Mon Nov 28 13:46:01 PST 2022

NoQ added inline comments.

================
Comment at: clang/lib/Analysis/UnsafeBufferUsage.cpp:168-169
+  static Matcher matcher() {
+    // FIXME: What if the index is integer literal 0? Should this be
+    // a safe gadget in this case?
+    return stmt(
----------------
aaron.ballman wrote:
> xazax.hun wrote:
> > As per some of the discussions, in the future the compiler might be able to recognize certain safe patterns, e.g., when there is a simple for loop with known bounds, or when both the index and the array size is statically known.
> > 
> > I think here we need to make a very important design decision: Do we want the gadgets to have the right "safety" category when it is created (e.g., we have to be able to decide if a gadget is safe or not using matchers), or do we want some mechanisms to be able to promote an unsafe gadget to be a safe one? (E.g., do we want to be able to prove some unsafe gadgets safe using dataflow analysis in a later pass?)
> (FWIW, this is a great question and I really appreciate you asking it!)
My original design implies that safe gadgets are a separate hierarchy, so there will be a new gadget class for index zero, and this gadget will be changed to skip index zero. But I don't immediately see why such early separation is strictly necessary, other than for a bit of extra type safety (extra virtual methods of the `UnsafeGadget` class don't make sense on safe gadgets). We *do* have time to make this distinction later, before we get to emitting warnings.

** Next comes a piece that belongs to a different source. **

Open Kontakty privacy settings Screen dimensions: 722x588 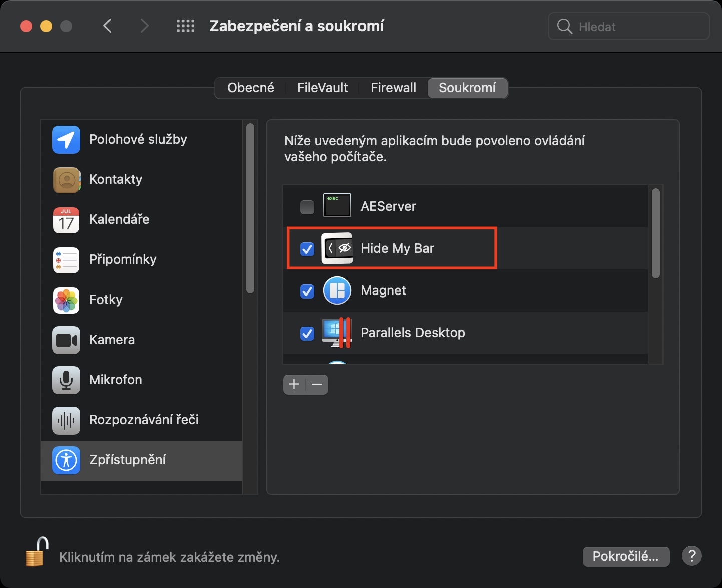click(66, 180)
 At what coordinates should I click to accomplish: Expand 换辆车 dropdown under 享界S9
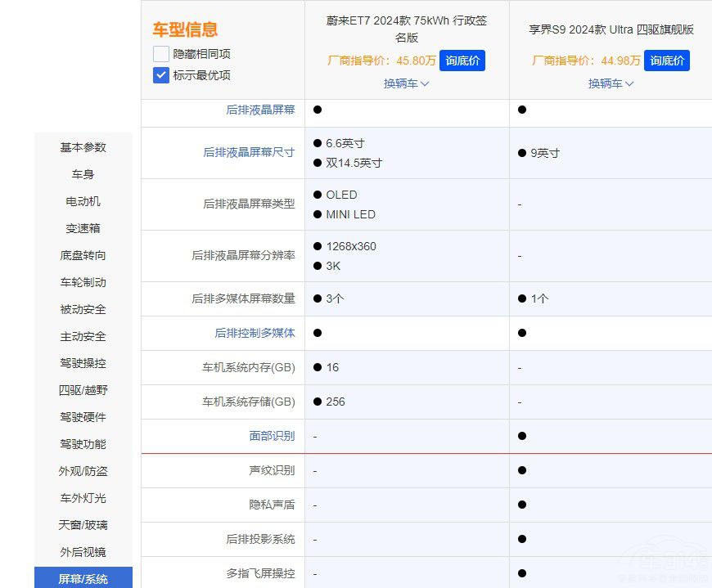611,83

So maybe eventually we'll end up replacing `isSafe()` with a pure virtual method and deprecate `SafeGadget` and `UnsafeGadget` base classes, if we see it cause too much duplication or it turns out that the extra analysis necessary to establish safety can't be nicely implemented in ASTMatchers. In this case I'll admit that I over-engineered it a bit.

================
Comment at: clang/test/SemaCXX/warn-unsafe-buffer-usage.cpp:10-13
+void foo(...);
+
+void * bar(void);
+char * baz(void);
----------------
ziqingluo-90 wrote:
> steakhal wrote:
> > I would expect this test file to grow quite a bit.
> > As such, I think we should have more self-descriptive names for these functions.
> > 
> > I'm also curious what's the purpose of `foo()`in the examples.
> Thanks for the comment.  I agree that they should have better names or at least explaining comments.
> 
> > I'm also curious what's the purpose of `foo()`in the examples.
> 
> I make all testing expressions arguments of `foo` so that I do not have to create statements to use these expressions while avoiding irrelevant warnings.
That's pretty cool but please note that when `foo()` is declared this way, it becomes a "C-style variadic function" - a very exotic construct that you don't normally see in code (the only practical example is the `printf`/`scanf` family of functions). So it may be good that we cover this exotic case from the start, but it may also be really bad that we don't cover the *basic* case.

C++ offers a different way to declare variadic functions: //variadic templates// (https://en.cppreference.com/w/cpp/language/parameter_pack). These are less valuable to test because they expand to AST that's very similar to the basic case, but that also allows you to cover the basic case better.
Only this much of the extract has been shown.